* _Kurze Aufgabe_: Gib die Zeilen von der Zeile mit „You are a computer-use agent.“ bis zur Zeile mit „pos(529,761)“ einschließlich unverändert aus. Lass die Bilder in der Antwort weg.

* _Aufgabenmaterial_:
---------------

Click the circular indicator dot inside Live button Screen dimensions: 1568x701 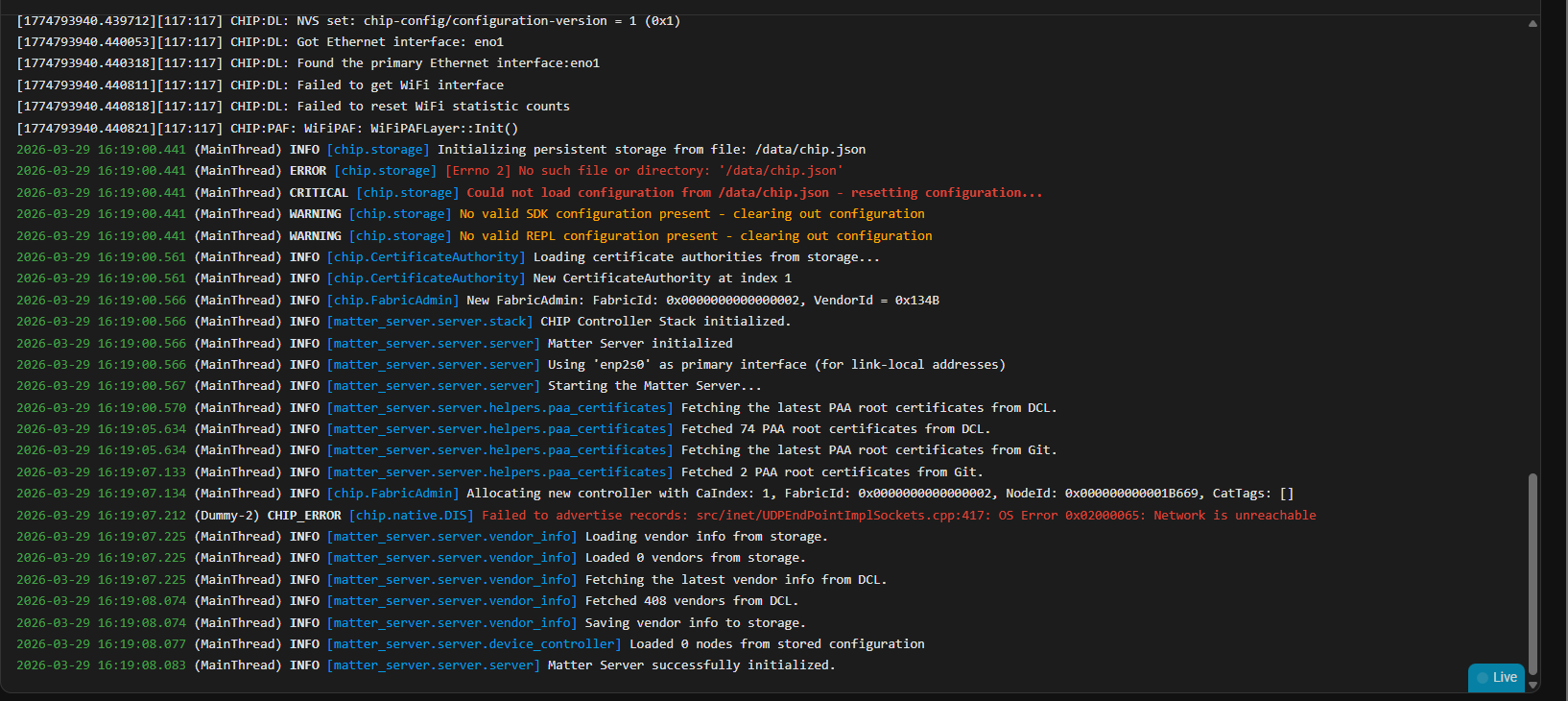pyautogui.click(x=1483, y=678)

---------------

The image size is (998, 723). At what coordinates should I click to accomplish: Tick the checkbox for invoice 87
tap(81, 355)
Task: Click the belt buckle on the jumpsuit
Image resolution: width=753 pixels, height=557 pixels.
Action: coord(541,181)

---------------

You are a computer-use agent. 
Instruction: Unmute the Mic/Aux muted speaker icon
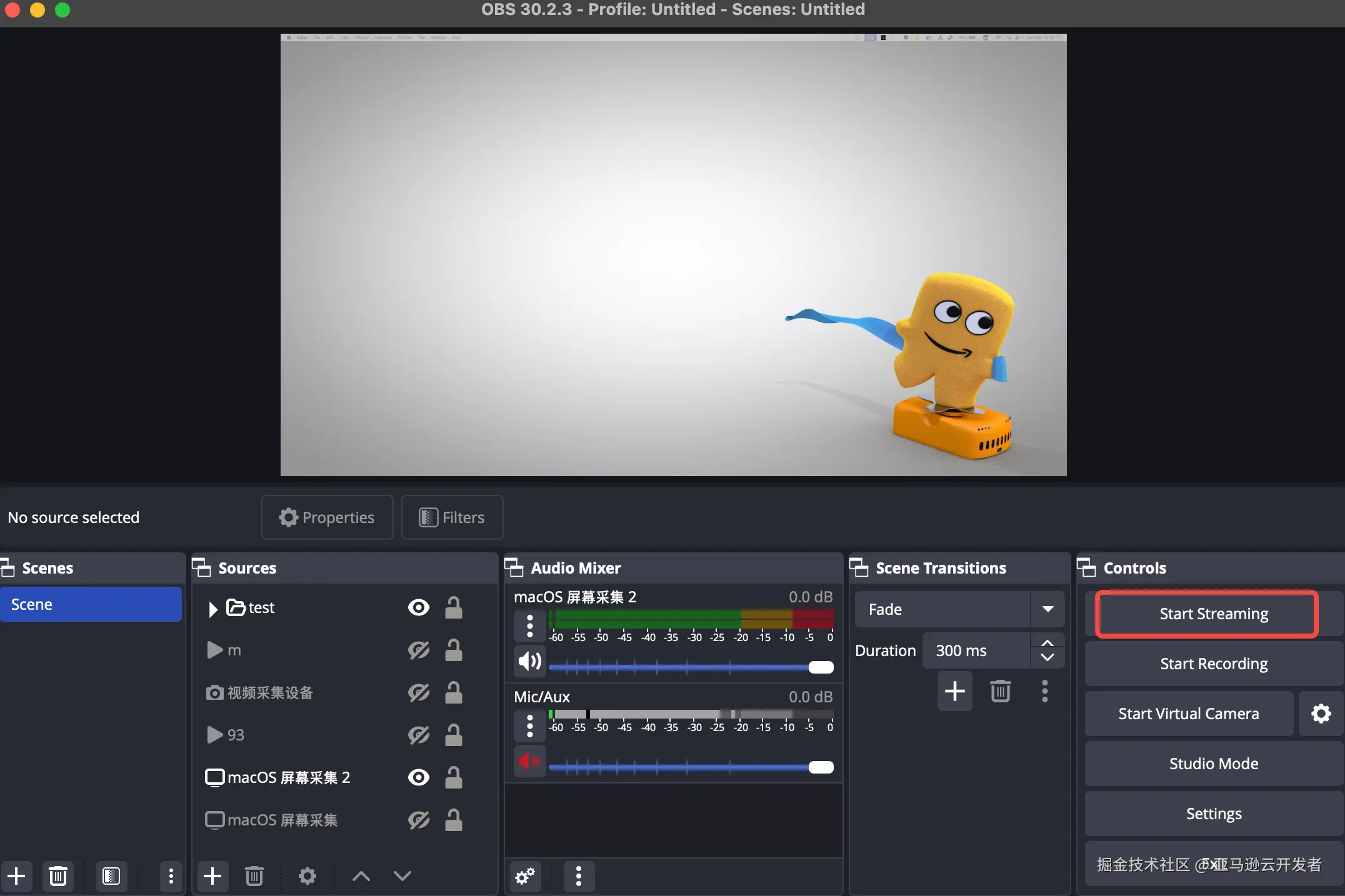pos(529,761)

---------------

* _Korrektes Ergebnis_:
You are a computer-use agent. 
Instruction: Unmute the Mic/Aux muted speaker icon
pos(529,761)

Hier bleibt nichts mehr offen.